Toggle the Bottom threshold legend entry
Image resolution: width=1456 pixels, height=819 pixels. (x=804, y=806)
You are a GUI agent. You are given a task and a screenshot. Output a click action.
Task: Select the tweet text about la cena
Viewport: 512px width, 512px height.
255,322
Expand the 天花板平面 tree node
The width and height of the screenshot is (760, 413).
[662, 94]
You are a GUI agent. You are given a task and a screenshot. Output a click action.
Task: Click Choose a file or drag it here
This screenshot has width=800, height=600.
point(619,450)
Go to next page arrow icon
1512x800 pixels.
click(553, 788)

########################################

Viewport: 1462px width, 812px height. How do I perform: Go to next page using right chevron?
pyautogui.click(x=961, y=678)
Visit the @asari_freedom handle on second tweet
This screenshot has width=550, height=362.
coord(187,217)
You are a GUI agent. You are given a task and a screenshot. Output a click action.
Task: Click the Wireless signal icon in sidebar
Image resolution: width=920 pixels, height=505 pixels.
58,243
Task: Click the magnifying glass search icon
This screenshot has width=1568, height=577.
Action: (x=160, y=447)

########################################

Write out, without any change, the lines of the records beginning with the line containing "Viewport: 1462px width, 812px" and continuing through the line containing "Action: (x=160, y=447)", both included.

Output of the exercise:
Viewport: 1462px width, 812px height. How do I perform: Go to next page using right chevron?
pyautogui.click(x=961, y=678)
Visit the @asari_freedom handle on second tweet
This screenshot has width=550, height=362.
coord(187,217)
You are a GUI agent. You are given a task and a screenshot. Output a click action.
Task: Click the Wireless signal icon in sidebar
Image resolution: width=920 pixels, height=505 pixels.
58,243
Task: Click the magnifying glass search icon
This screenshot has width=1568, height=577.
Action: (x=160, y=447)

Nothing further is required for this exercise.